TL;DR

Senior Machine Learning Engineer (AI): Designing, building, evaluating, and optimizing AI models and intelligent systems for Ubisoft's information lifecycle with an accent on advanced hybrid search, RAG pipelines, and agentic reasoning. Focus on transforming cutting-edge AI capabilities into robust, scalable, real-world solutions and pushing the boundaries of human-AI collaboration.

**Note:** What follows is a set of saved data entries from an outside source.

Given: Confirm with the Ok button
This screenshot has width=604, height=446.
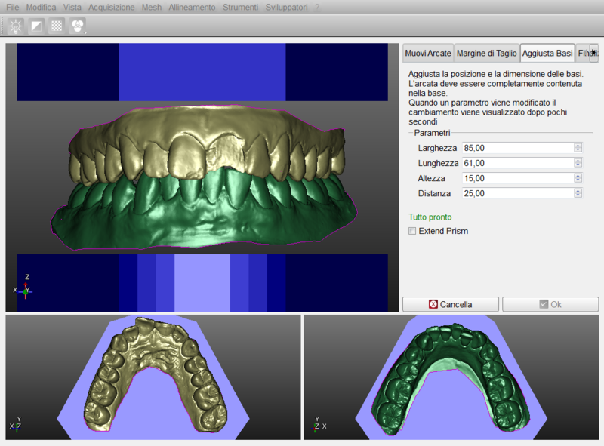Looking at the screenshot, I should tap(550, 304).

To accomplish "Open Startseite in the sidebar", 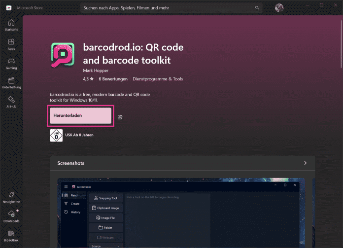I will [x=11, y=25].
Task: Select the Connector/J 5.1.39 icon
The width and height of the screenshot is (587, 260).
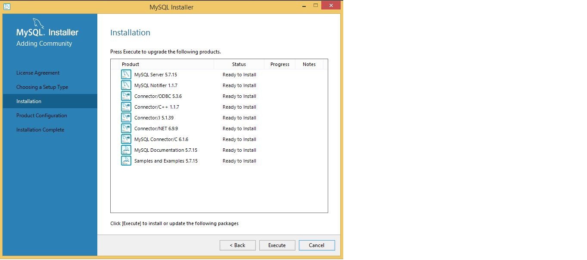Action: tap(126, 118)
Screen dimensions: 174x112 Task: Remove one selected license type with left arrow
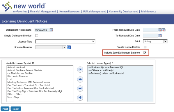click(80, 98)
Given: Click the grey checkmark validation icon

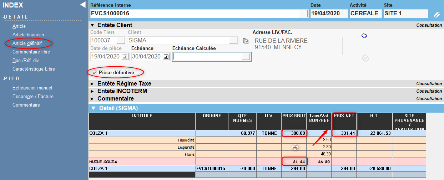Looking at the screenshot, I should pyautogui.click(x=365, y=58).
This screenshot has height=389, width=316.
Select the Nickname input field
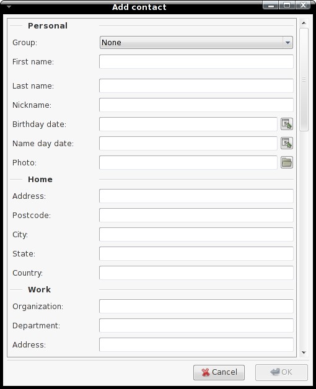click(196, 105)
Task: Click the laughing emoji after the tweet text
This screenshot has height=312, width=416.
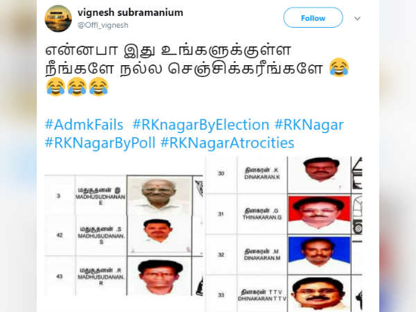Action: pos(339,67)
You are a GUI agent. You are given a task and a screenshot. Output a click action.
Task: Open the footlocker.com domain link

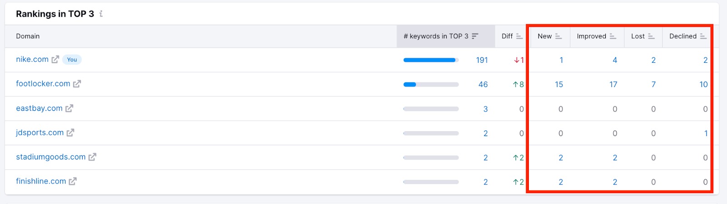43,84
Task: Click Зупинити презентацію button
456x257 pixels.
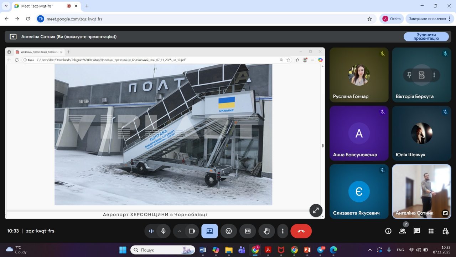Action: tap(426, 36)
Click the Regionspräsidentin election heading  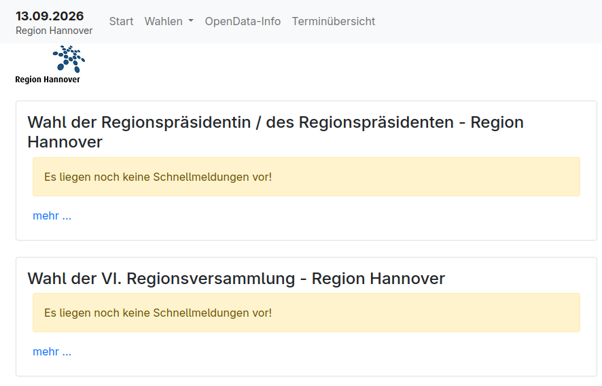[x=276, y=132]
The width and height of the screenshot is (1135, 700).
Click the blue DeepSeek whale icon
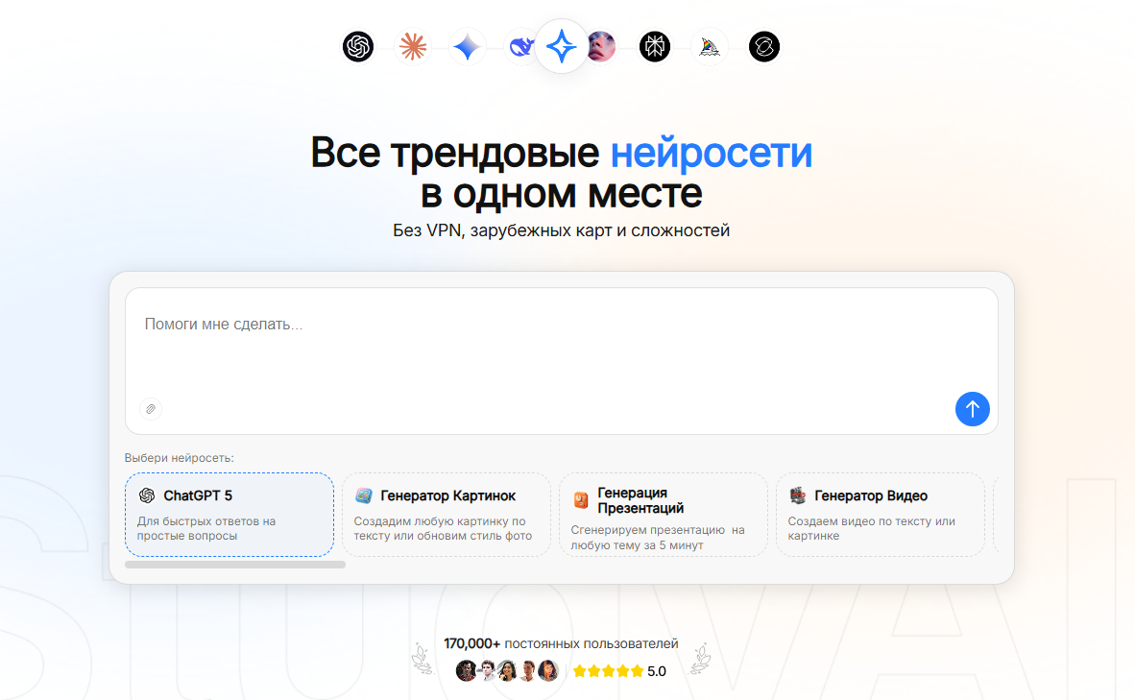519,46
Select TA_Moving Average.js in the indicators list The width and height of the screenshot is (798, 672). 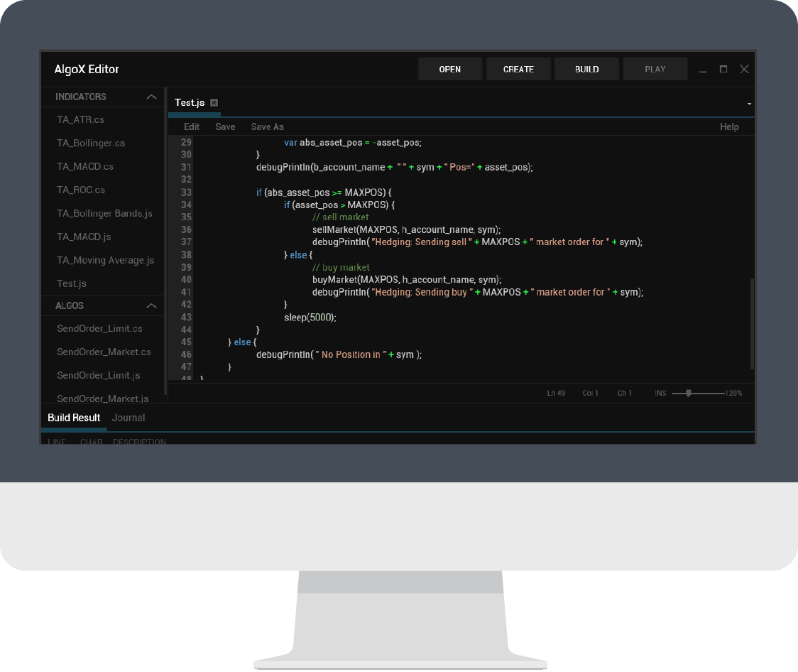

Location: Office-based in Paris, France (Saint Mandé)

Company

Ubisoft is a global leader in gaming, creating original and memorable experiences like Assassin’s Creed, Rainbow Six, and Just Dance.

What you will do

  • Design, fine-tune, and optimize machine learning models, including LLM-based, retrieval, and multimodal systems for production use.
  • Develop and improve RAG pipelines and agent-based workflows, including embeddings, vector search, orchestration, and evaluation.
  • Extract insights from internal AI platform data, performing topic extraction, clustering, and trend analysis to transform usage patterns into actionable product insights.
  • Deploy, monitor, and optimize ML models in cloud-native environments, ensuring scalability, reliability, and cost-efficiency.
  • Define evaluation frameworks, run experiments, and continuously improve model quality, robustness, and user impact.
  • Collaborate with software engineers, SREs, and product teams to integrate AI systems into scalable architectures and deliver high-impact solutions.

Requirements

  • Experience: Solid experience in machine learning engineering or applied AI, with proven experience delivering ML systems in production.
  • Programming & Frameworks: Strong proficiency in Python and hands-on experience with ML frameworks such as PyTorch, TensorFlow, JAX, or equivalent.
  • LLMs & Modern AI: Practical experience with Large Language Models, embeddings, transformer architectures, and fine-tuning or prompt engineering techniques.
  • RAG & Retrieval: Experience designing or implementing RAG pipelines, including vector databases, hybrid search, and query optimization strategies.
  • Model Deployment & Cloud: Experience deploying models via APIs using Docker and cloud platforms such as AWS, GCP, or Azure.
  • Data & System Thinking: Solid understanding of data pipelines, experimentation, evaluation metrics, and ML systems operating within distributed, scalable architectures.

Nice to have

  • Experience building or integrating AI agents and multi-agent systems (e.g., LangGraph, CrewAI, Strands Agents).
  • Familiarity with inference optimization techniques such as quantization, distillation, batching, or caching.
  • Experience working with multimodal models (text, vision, audio).
  • Knowledge of MLOps best practices, including model registries, CI/CD for ML, monitoring, and drift detection.
  • Experience operating AI workloads in cloud-native environments (e.g., Kubernetes, serverless) and/or contributing to open-source or research initiatives.

Culture & Benefits

  • Benefit from profit sharing and a yearly company saving plan.
  • Enjoy 25 paid time off days plus 12 additional paid days off.
  • Receive lunch vouchers (9€/day) and 50% of your transportation pass paid by the company.
  • Access healthcare coverage for you and your family, along with many other Ubisoft perks.
  • Take advantage of a gym available in the office building.
  • Benefit from extensive maternity (20 weeks) and paternity/co-parental (7 weeks) leaves.

Hiring process

  • [30 minutes] Phone call with a Recruiter.
  • [60 minutes] Video interview with the manager of the role and the Recruiter.
  • [60 minutes] Final video interview with the Production Intelligence Data Associate Director.